Classes populaires : les oubliés du numérique

Le dernier numéro de la revue Réseaux, coordonné par Dominique Pasquier (qui fera paraître en septembre un ouvrage de recherche sur L’internet des familles modestes : enquête dans la France rurale, issu du projet de recherche Poplog) est consacré aux « Classes populaires en ligne, les « oubliés » de la recherche ? ».

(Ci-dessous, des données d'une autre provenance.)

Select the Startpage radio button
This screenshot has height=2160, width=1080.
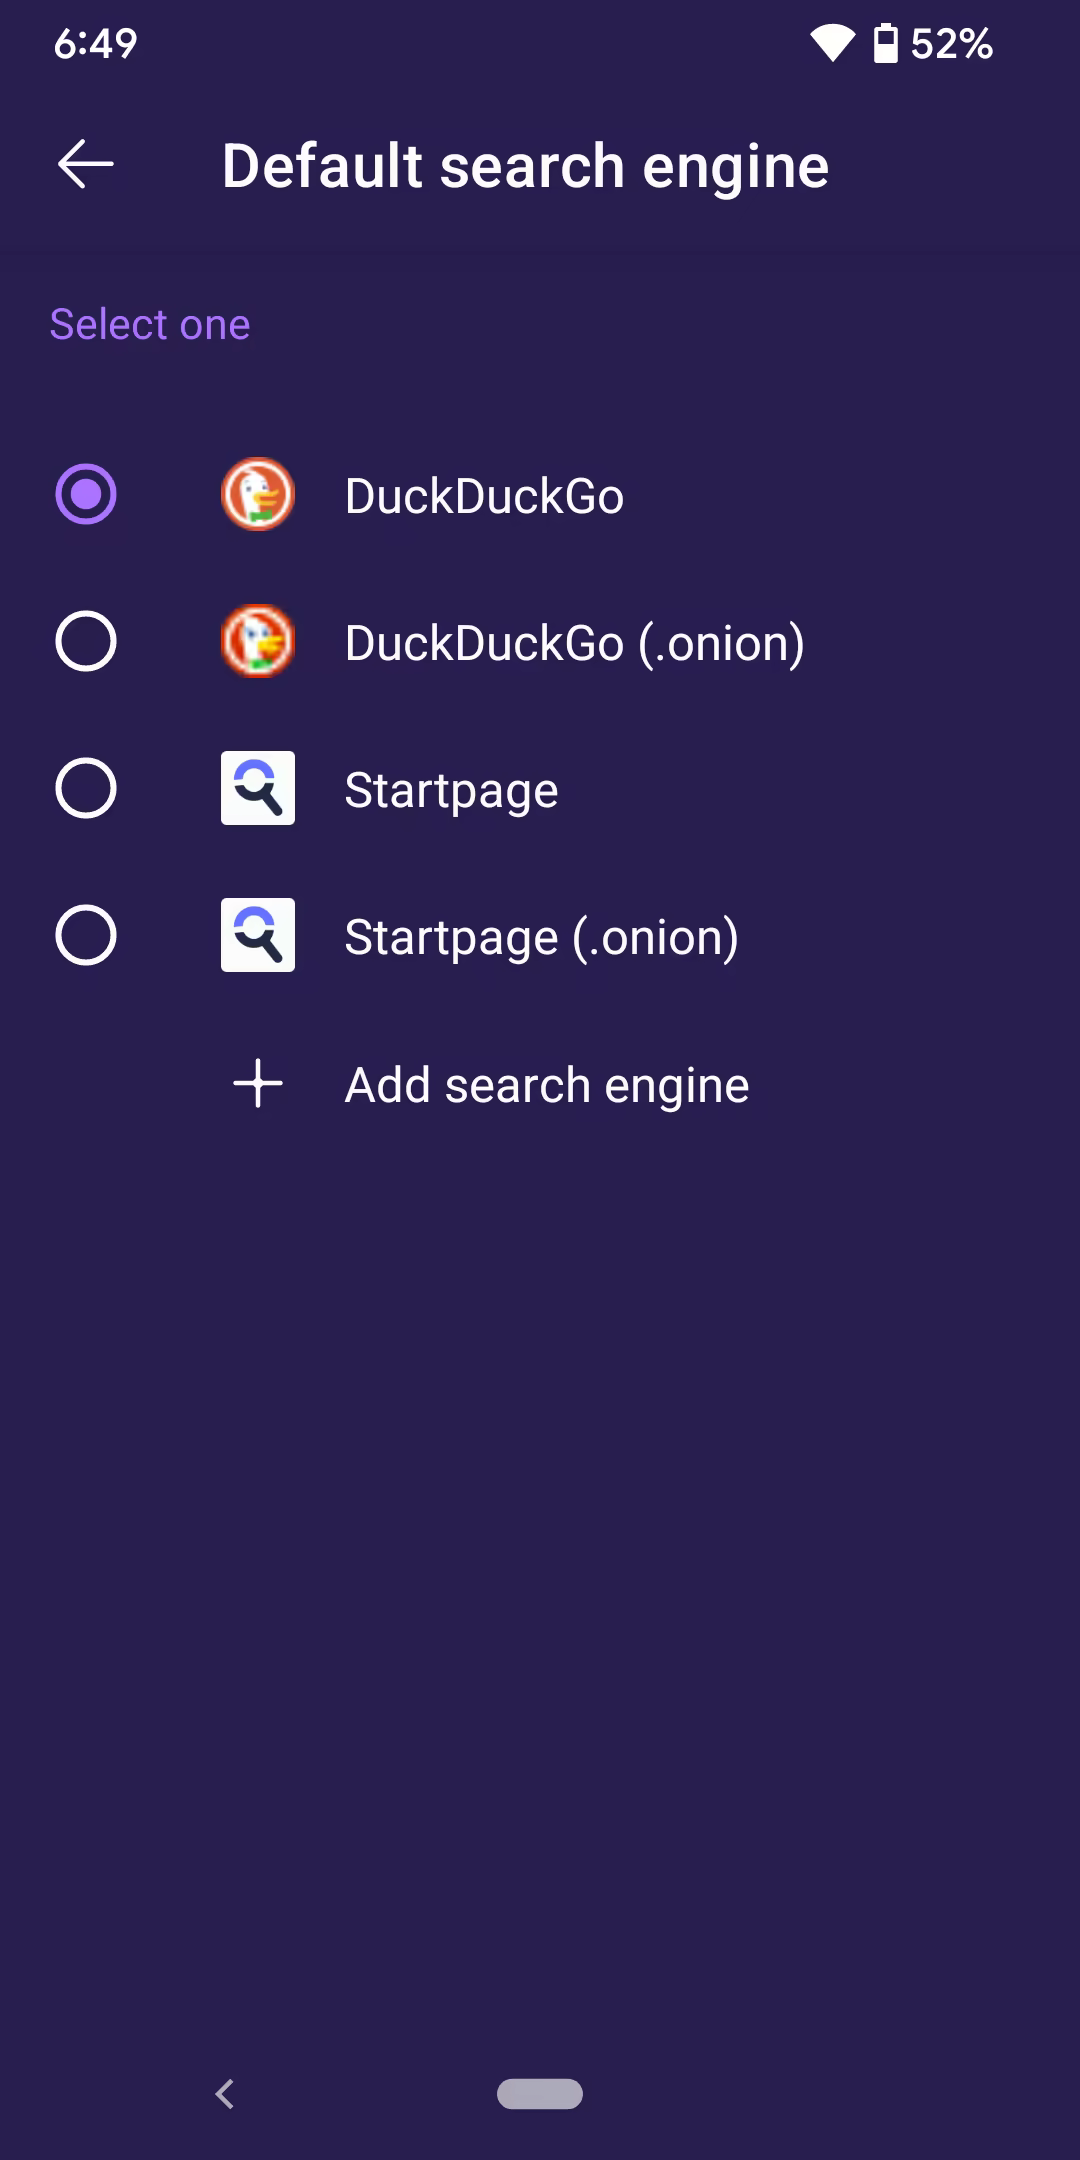(x=86, y=788)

Dans son introduction, la sociologue souligne qu’« on sait peu de choses sur la spécificité du rapport à internet dans les milieux populaires ». Les travaux sur les classes populaires n’ayant pas beaucoup interrogé la question du numérique et, de l’autre, les travaux sur le numérique ayant peu abordé les individus peu diplômés. Si on trouve des études sur la fracture numérique, celles-ci ont surtout montré que les classes populaires ont en grande partie rattrapé leur retard de connexion, mais interrogent peu les inégalités d’usages. Or, on sait depuis longtemps que les individus diplômés ont des usages d’internet plus diversifiés que les autres. Si internet est un outil qui se prête à des formes d’appropriation très plastiques, les usages populaires sont à la fois spécifiques et divers (avec notamment des différences à regarder entre usages ruraux et urbains ; entre usages des familles riches et pauvres).

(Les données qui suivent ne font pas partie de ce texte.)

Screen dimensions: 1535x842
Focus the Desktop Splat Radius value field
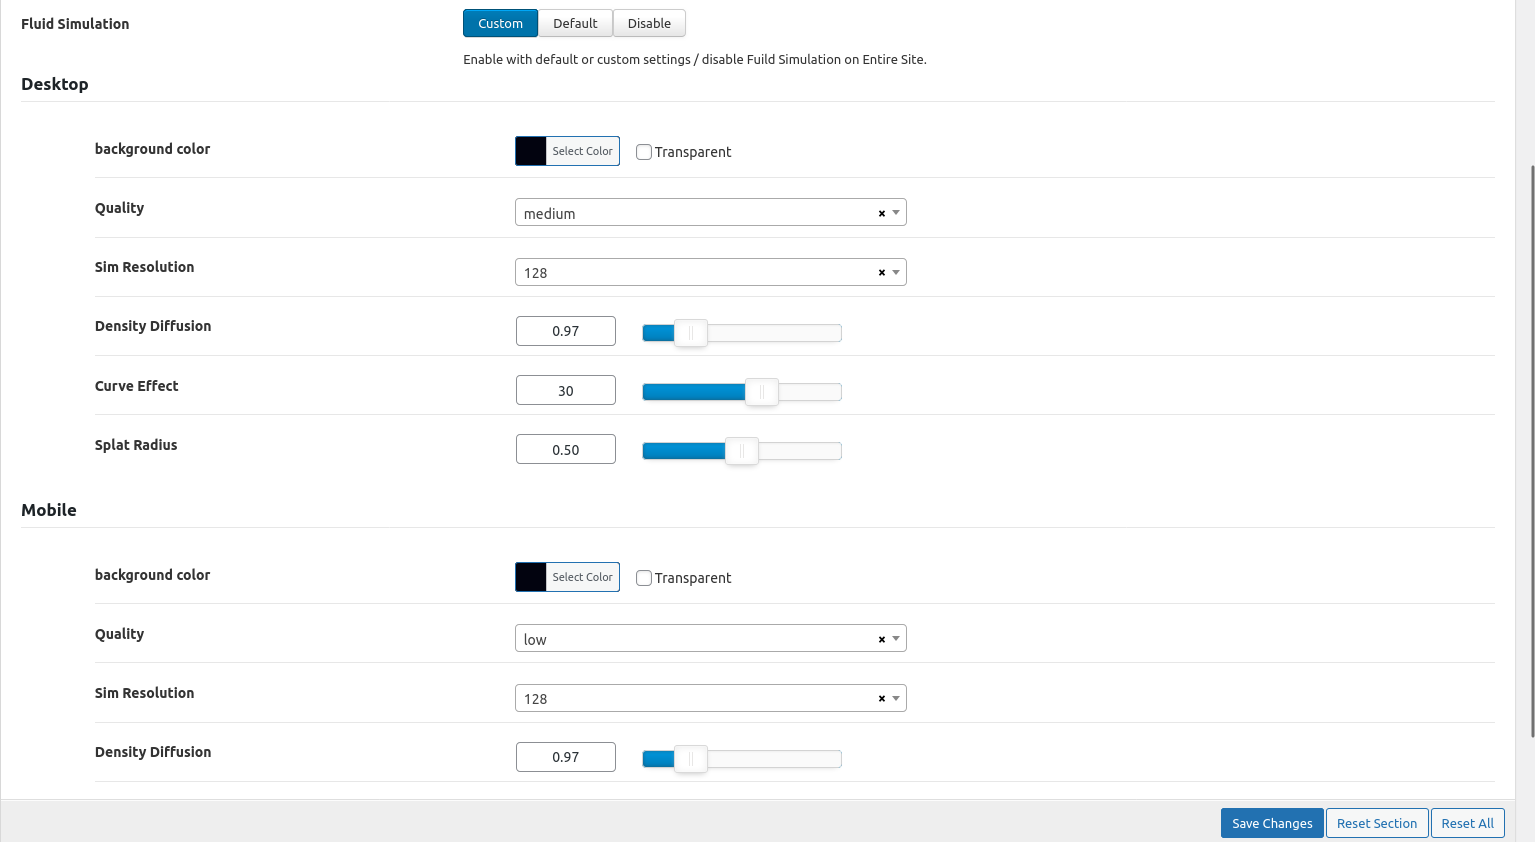pyautogui.click(x=565, y=450)
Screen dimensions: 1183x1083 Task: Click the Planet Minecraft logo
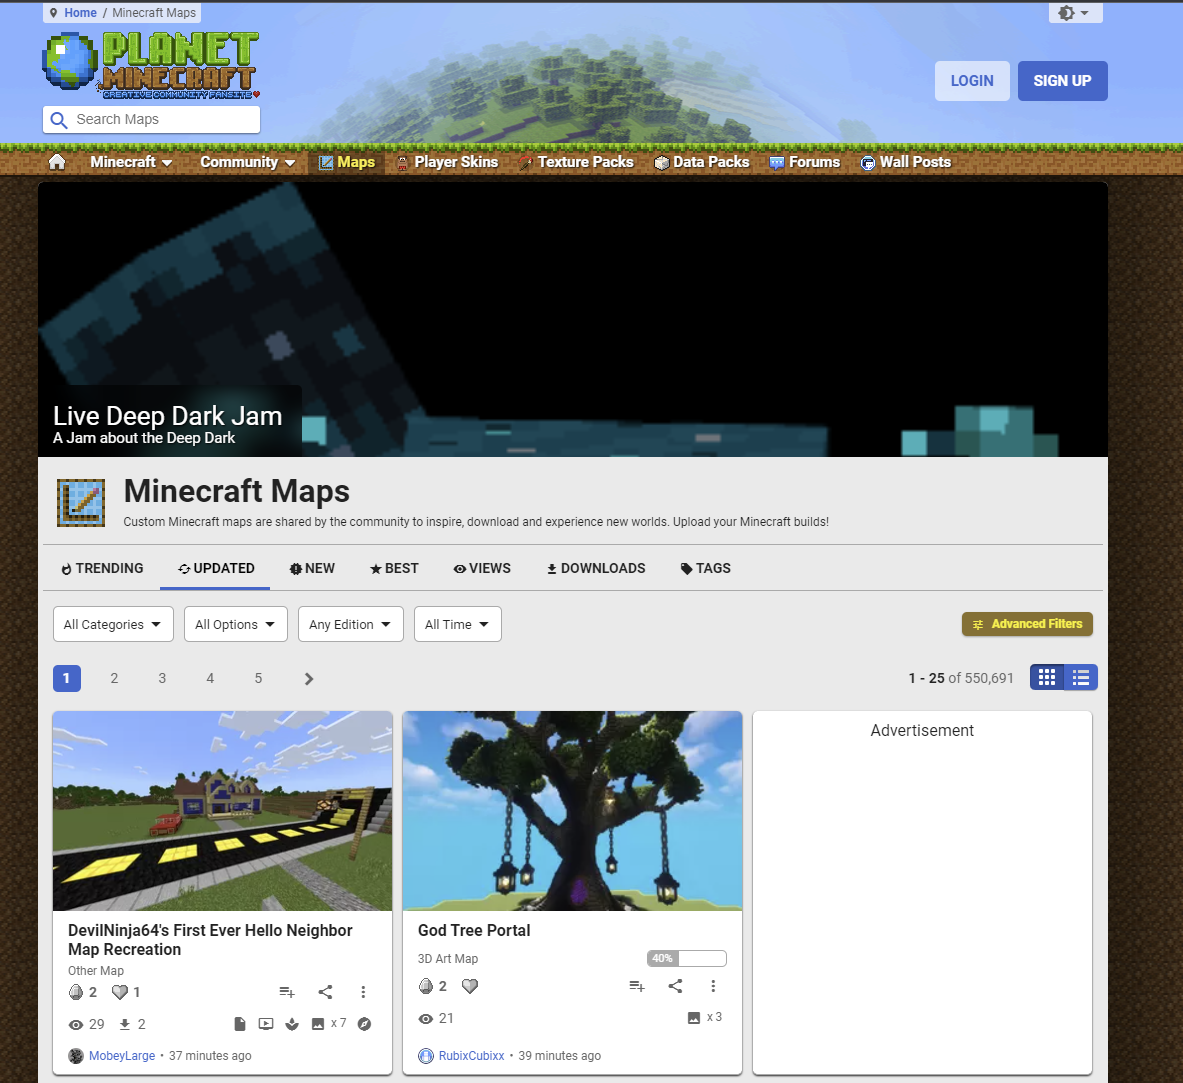point(150,66)
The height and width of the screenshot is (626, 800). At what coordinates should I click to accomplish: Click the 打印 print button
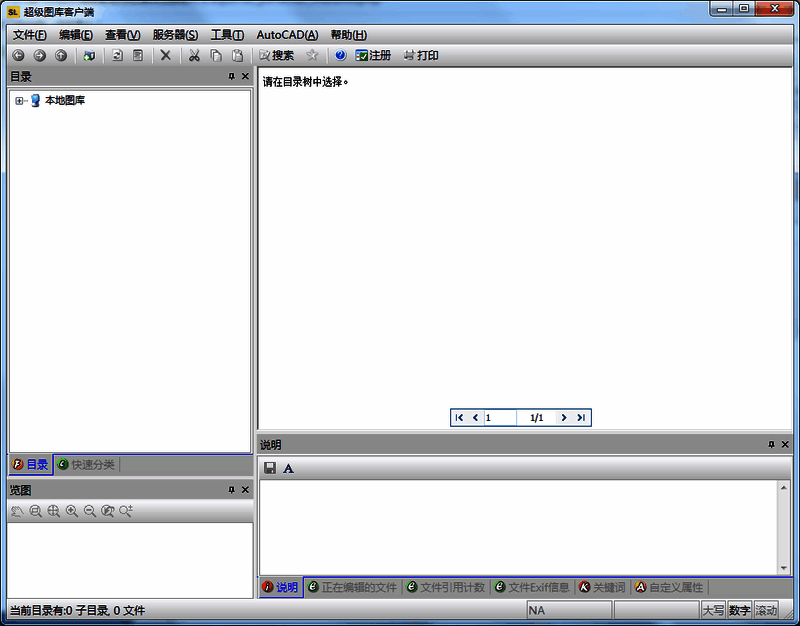point(421,55)
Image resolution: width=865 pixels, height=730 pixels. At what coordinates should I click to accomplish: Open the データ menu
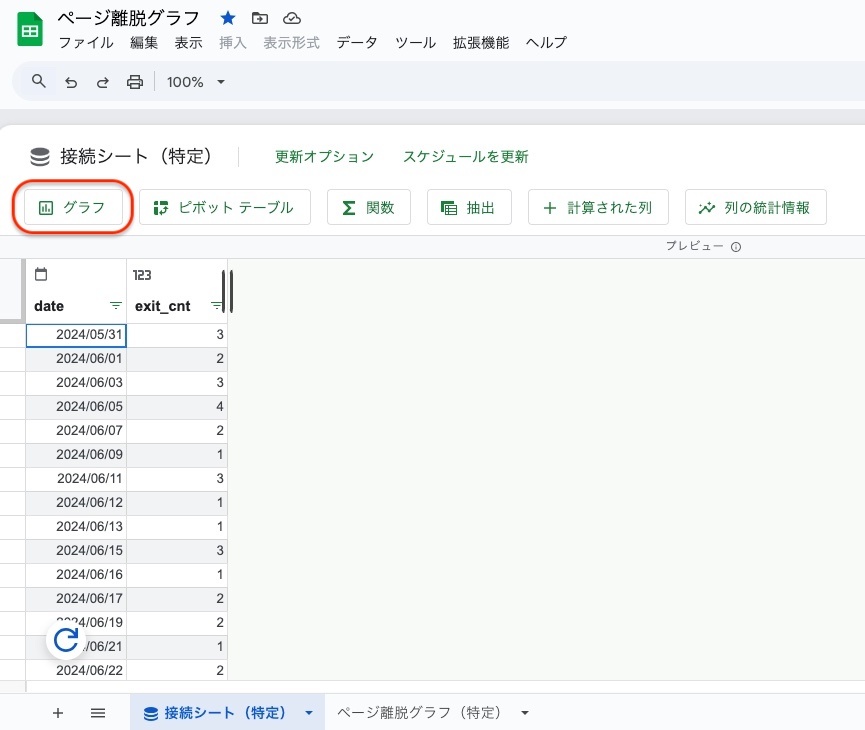pyautogui.click(x=356, y=43)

Ainsi, notamment, dans les milieux populaires, internet est intimement associé à la sphère personnelle et aux loisirs et à tendance à favoriser une sociabilité familiale, locale, trait fort de la sociabilité populaire, rappelle Dominique Pasquier. C’est dans de petites différences que se nichent les particularités des usages populaires comme le fait d’avoir une adresse e-mail pour toute la famille par exemple… ou un contrôle familial parfois plus marqué qu’ailleurs (voir par exemple l’article d’Irène Bastard sur les problèmes d’affichage public du réseau d’amis sur Facebook). L’internet populaire n’est pas spectaculaire, mais particulier, souligne Dominique Pasquier.

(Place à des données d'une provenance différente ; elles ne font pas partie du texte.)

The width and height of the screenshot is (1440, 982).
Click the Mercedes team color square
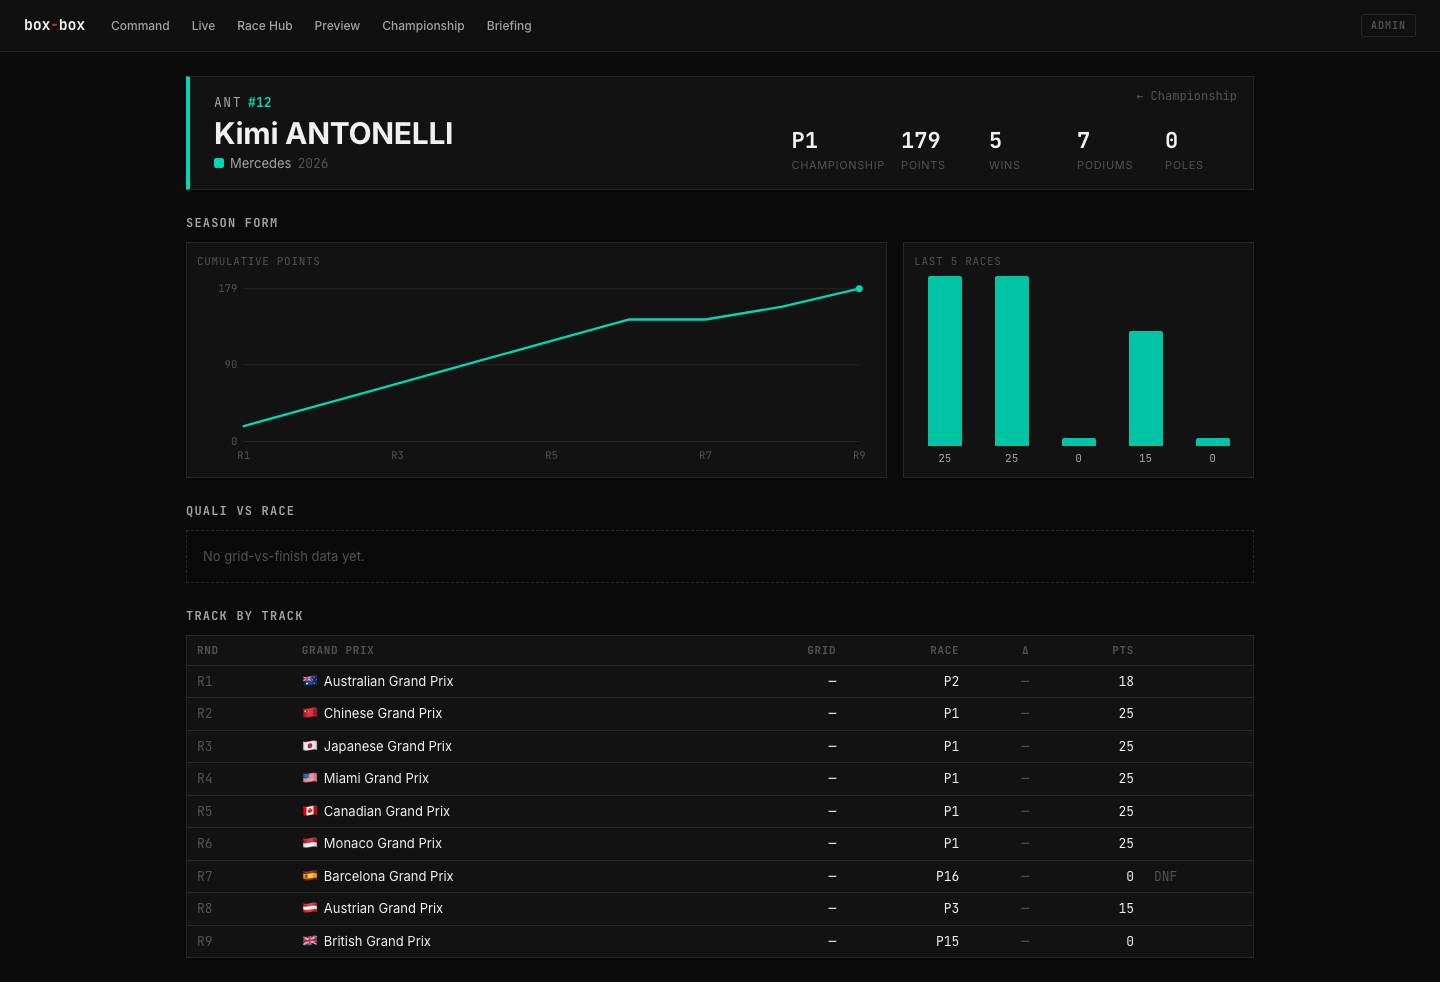point(219,163)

Les capacités exploratoires sont souvent plus difficiles : les moins dotés scolairement ont plus de difficulté à gérer, hiérarchiser, sourcer l’information en ligne lors de leurs recherches par exemple. Mais là aussi, les choses se sont améliorées : la plupart trouvent ce qu’ils cherchent. Le sociologue Nicolas Auray avait pointé 4 types de compétences discriminantes : les compétences managériales (c’est-à-dire les capacités à discuter) sont moins évidentes pour les milieux populaires ; les compétences herméneutiques également (c’est-à-dire la capacité à expertiser un document) ; les compétences topologiques (la compétence à utiliser l’internet qui favorise ceux qui sont socialisés par la culture du jeu vidéo), elles, ne défavorisent pas nécessairement les classes populaires ; et les compétences sociales (la capacité à dépasser l’homophilie, c’est-à-dire à se connecter à ceux qui ne sont pas de notre milieu social) où les classes populaires montrent une grande résistance à se connecter à des gens socialement différents. Pour Dominique Pasquier, l’entre-soi des classes populaires freine la compétence exploratoire et ce d’autant plus que nombre de formes d’exploration n’ont pas de de pertinence pour certaines conditions ou parcours de vies.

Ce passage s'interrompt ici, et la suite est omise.